■ **TASK BRIEF**:
Your answer must be an exact transcription of the data, with every picture omitted.

[Collected data]
<<<<

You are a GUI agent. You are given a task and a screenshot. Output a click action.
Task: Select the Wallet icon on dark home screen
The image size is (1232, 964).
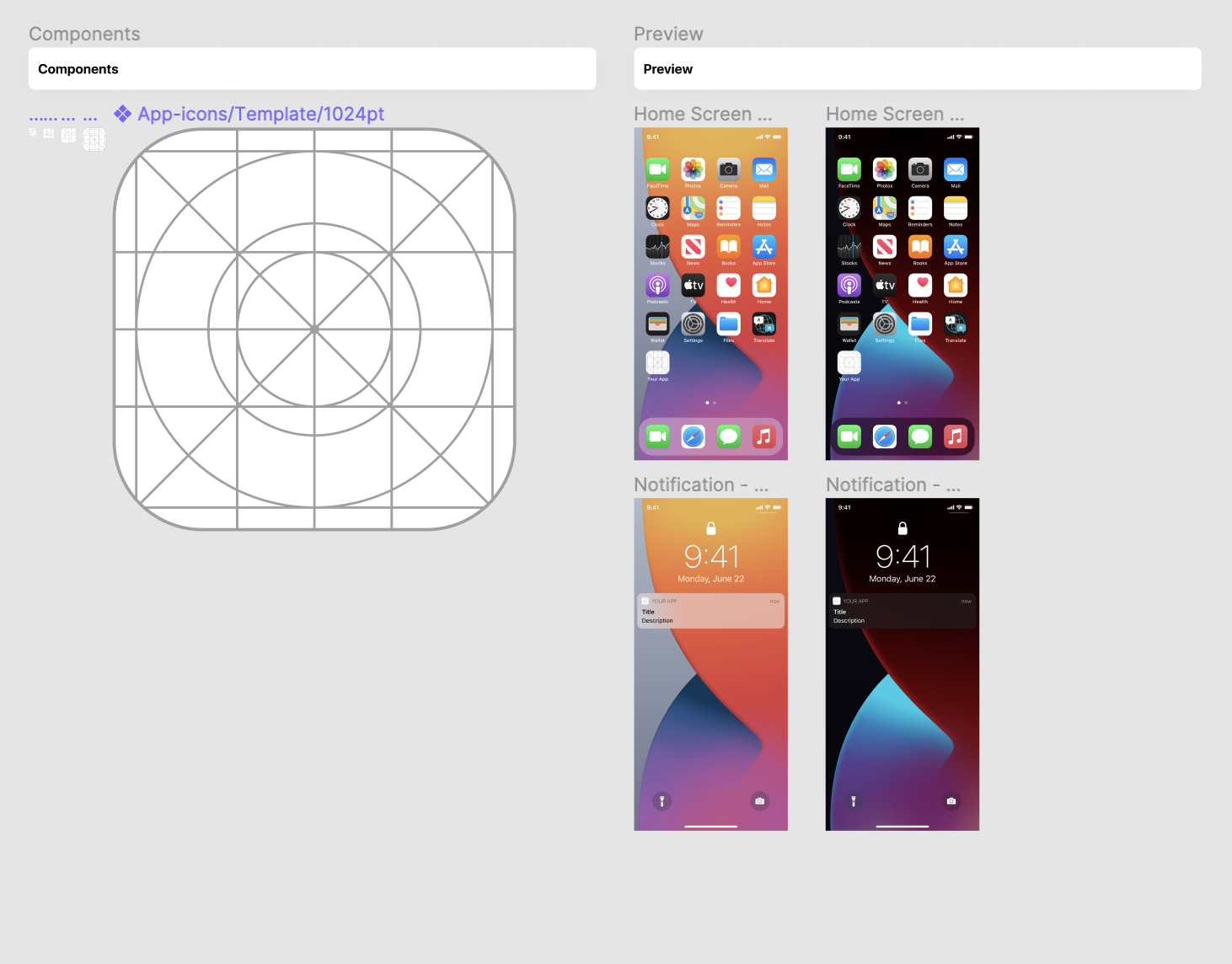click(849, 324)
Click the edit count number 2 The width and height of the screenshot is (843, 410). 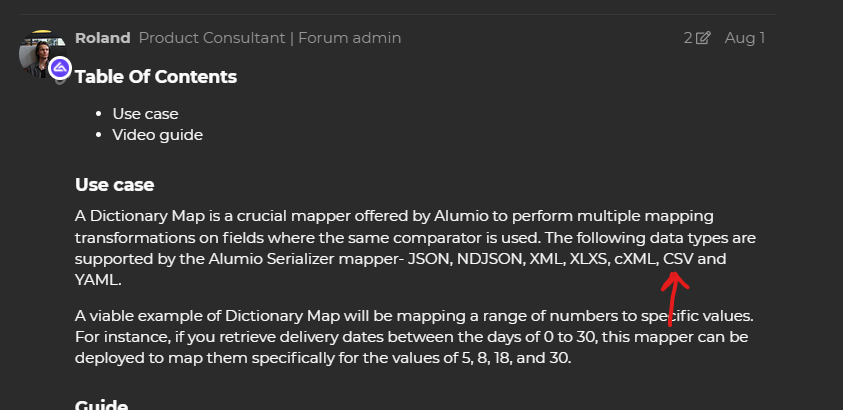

>>>>

■ **TASK RESPONSE**:
You are a GUI agent. You are given a task and a screenshot. Output a click action.
Task: Select the Wallet icon on dark home screen
The image size is (1232, 964).
click(849, 324)
Click the edit count number 2 The width and height of the screenshot is (843, 410). 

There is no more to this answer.